Book Review: The Artists House by Kirsty Bell
The Artist’s House by Kirsty Bell
Publisher: Sternberg
Year: 2013
Softcover
Edition: First
Buy: £29 + shipping
Inside the Homes of Louise Bourgeois, Gabriel Orozco, and 18 Other Contemporary Artists
On the subject of the home as a workplace, art critic Kirsty Bell suggests that for the artist, the freelancer, and the homemaker as well, “there isn’t a true division of when our work day ends and our evening of relaxation begins.” She explains, “that’s because we’re all constantly available and communicating. That’s very new and radical!”
Inspired by this idea, and, supported by a grant from the Warhol Foundation, Kirsty set out on a three year task to explore the relationship of the live/work space and how it affects the lives and works of 20 contemporary artists in the United States, Mexico, the UK, Poland, Germany, France, and the Netherlands.
She chose artists whose work she admired and consciously focused on, no matter how talented, just how visually ordinary most of their homes were, and how these spaces are a birthplace for new ideas as well as nurseries for the subsequent creations.
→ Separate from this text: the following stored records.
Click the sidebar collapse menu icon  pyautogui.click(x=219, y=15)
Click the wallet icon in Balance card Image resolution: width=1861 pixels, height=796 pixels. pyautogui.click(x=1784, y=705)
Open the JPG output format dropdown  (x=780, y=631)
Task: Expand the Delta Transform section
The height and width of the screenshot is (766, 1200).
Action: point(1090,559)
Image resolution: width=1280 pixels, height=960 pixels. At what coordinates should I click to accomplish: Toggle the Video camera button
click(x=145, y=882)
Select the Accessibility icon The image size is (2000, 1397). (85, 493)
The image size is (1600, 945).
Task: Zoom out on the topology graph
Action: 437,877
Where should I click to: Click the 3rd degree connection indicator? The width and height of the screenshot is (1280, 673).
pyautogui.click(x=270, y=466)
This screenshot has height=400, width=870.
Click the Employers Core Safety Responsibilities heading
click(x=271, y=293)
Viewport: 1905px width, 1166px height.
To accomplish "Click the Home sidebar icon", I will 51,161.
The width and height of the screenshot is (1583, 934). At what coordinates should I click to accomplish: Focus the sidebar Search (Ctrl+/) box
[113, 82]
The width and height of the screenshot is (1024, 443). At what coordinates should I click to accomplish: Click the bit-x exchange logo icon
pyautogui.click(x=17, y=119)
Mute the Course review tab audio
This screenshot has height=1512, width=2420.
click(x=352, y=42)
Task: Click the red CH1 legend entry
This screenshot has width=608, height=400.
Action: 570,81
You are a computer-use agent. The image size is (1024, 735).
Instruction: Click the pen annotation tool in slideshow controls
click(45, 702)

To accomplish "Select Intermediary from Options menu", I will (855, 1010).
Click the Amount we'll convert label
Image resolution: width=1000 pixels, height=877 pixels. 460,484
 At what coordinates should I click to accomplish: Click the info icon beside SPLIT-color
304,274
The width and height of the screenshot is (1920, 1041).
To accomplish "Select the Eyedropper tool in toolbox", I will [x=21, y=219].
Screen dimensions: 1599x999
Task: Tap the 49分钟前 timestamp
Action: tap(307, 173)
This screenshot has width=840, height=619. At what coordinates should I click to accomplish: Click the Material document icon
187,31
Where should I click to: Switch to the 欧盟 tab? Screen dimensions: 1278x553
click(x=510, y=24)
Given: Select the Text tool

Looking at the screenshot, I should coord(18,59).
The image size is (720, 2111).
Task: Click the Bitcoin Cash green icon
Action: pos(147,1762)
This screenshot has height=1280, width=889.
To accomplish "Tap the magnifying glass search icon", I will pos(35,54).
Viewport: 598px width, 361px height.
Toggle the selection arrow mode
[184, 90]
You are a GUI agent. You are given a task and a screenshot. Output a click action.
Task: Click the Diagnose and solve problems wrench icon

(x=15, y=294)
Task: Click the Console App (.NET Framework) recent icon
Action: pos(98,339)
Through photographs and site visits she examines and documents how the coexistence of work space and living space affect the artist and the creative process.
When she told her colleagues about the book, she confesses “they all kind of assumed it would be a glossy, coffee-table picture book of trophy homes of successful male artists. But that,” Bell says, “wasn’t what I wanted to do at all.”
In-depth analyses of these contemporary examples—including Jorge Pardo, Mirosław Bałka, Danh Vo, Gregor Schneider, Frances Stark, Marc Camille Chaimowicz, Dominique Gonzalez-Foerster, Paweł Althamer, Mark Leckey, Monika Sosnowska, Gabriel Orozco, Rirkrit Tiravanija, and Andrea Zittel—are contextualized by key artists of the twentieth century such as Kurt Schwitters, Alice Neel, Edward Krasiński, Carlo Mollino, and Louise Bourgeois.
In seeking a way to best illustrate the work aspect vs the domestic one, Bell divided the 20 homes she visited into five distinctive chapters. Each chapter, dedicated to, a different physical aspect of the dwelling:
Unmade Beds: Dwelling and Dreamspace
The Kitchen Table: The House as Workshop
Doors and Windows: Toward a Total Interior
Outside Walls: The House as Sculpture
Leaving Home: From House to Exhibition
Bell, explains, “I was looking for a way to articulate the working relationship with the domestic structure,” she says. “The chapters bring you from the very intimate heart of the house [“Unmade Beds”] out into the working practice [“Leaving Home”]. You end up seeing it from a distance, on the outside.”
Kirsty Bell studied art history at Cambridge University before pursuing her interest in contemporary art as an exhibitions assistant at Anthony d’Offay Gallery in London. She has developed close working relationships with artists through her work as an artist’s assistant, as an independent curator, and as gallery director of Gavin Brown’s enterprise in New York. Since arriving in Berlin in 2001, her art criticism—published in such magazines as frieze (of which she is a contributing editor), Mousse, Afterall, Art Agenda,and Art Review, as well as in numerous exhibition catalogues—has focused on the young art community in Berlin.